The Serb failed to close out the first set when he served at 5-4, but dominated the tie-break as the Frenchman paid the price for a typically high-risk strategy.

Though Tsonga broke Djokovic in the third game of the second set, the Serb immediately levelled at 2-2 before going on to lead 5-4.

The Frenchman saved two match points in the 10th game with booming forehands to take the set into another tie-break but again lost momentum with erratic play and the match ended when he blasted a forehand service return wide.

"The experience, the self-belief and knowing that I have done it before ... helps to get the engines going," said Djokovic, who benefited from Tsonga's 47 unforced errors.
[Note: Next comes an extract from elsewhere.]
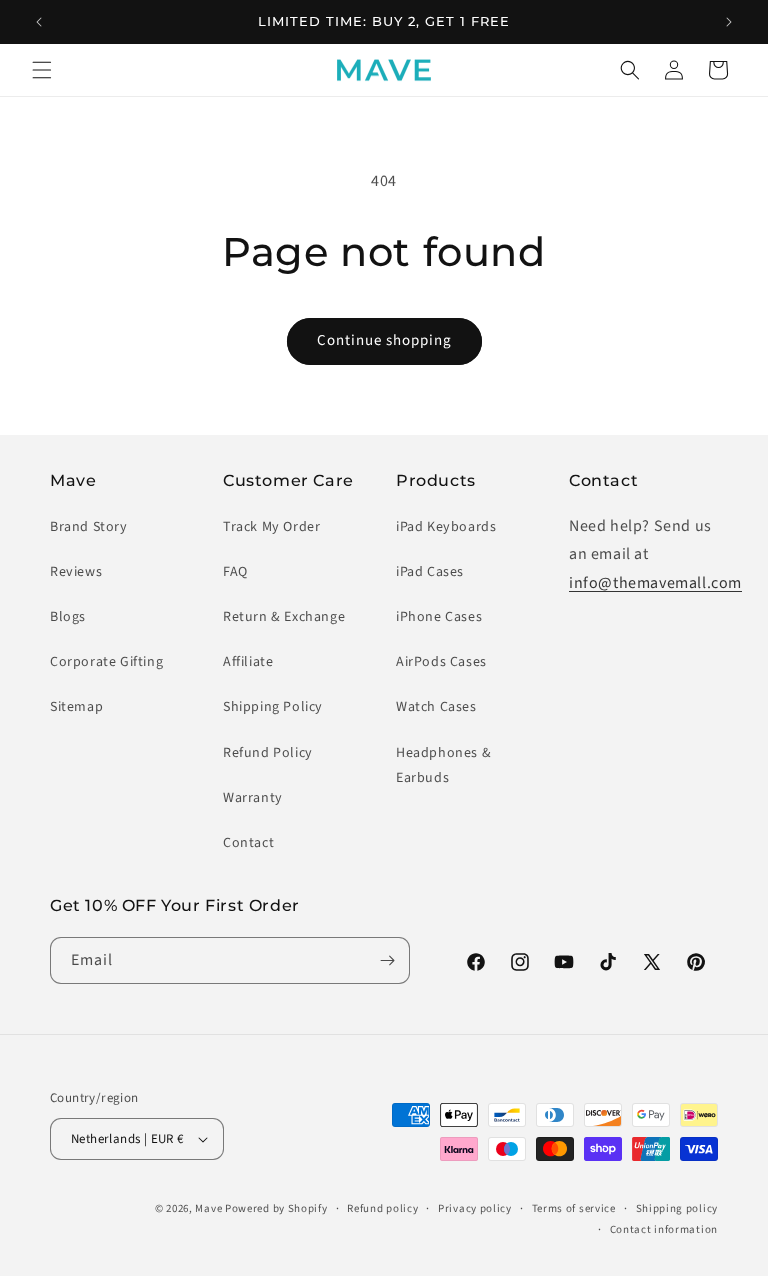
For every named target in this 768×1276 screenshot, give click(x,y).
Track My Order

"I really try to do well in the moments when the match is going to be decided."

The second semi-final at Indian Wells on Saturday will be contested by Belgian David Goffin and big-serving Canadian Milos Raonic, who won their matches in the last eight on Thursday to advance.

Serena Williams shakes hands with Agnieszka Radwanska after their semi-final match 

IMAGE: Serena Williams shakes hands with Agnieszka Radwanska after their semi-final match. Photograph: Jayne Kamin-Oncea-USA TODAY Sports/Reuters

Serena Williams overcame a sluggish start to forge past Agnieszka Radwanska and move into the final of the BNP Paribas Open with a 6-4, 7-6(1) victory on Friday.

The world number one was 4-2 down in the opening set and not moving freely in their semi-final at Indian Wells, before the American began to find her rhythm to claim four straight games and control of the battle.

Williams continued her run in the second set to win the opening three games before her Polish opponent fought back.

Radwanska displayed the kind of tennis that will see her rise to number two in the world rankings on Monday, rallying to win the next three games to get the set back on serve.

The Pole even had a chance to win just her second career set against Williams when she broke the American to lead 6-5, but could not close out on serve.

Williams then snuffed out any hopes Radwanska had of claiming a first victory against the American, winning seven straight points to take the tiebreaker 7-1 and improve to 10-0 in their head-to-head battles.

Williams improved to 23-1 at Indian Wells, where she won in 1999 and 2001, before taking a self-imposed 14-year exile from the event amidst allegations of racial abuse from fans after sister Venus withdrew minutes before their semi-final showdown.

Some 15 years later, she is feeling the love.

"I had a lot of support, I heard a lot of 'Go Serena's' and that was kind of cool," Williams added.

"This year has been great. It feels so great to be supported. It's been a great comeback here in Indian Wells, so I'm excited about that."

Williams will play the winner of the second semi-final between Victoria Azarenka and Karolina Pliskova.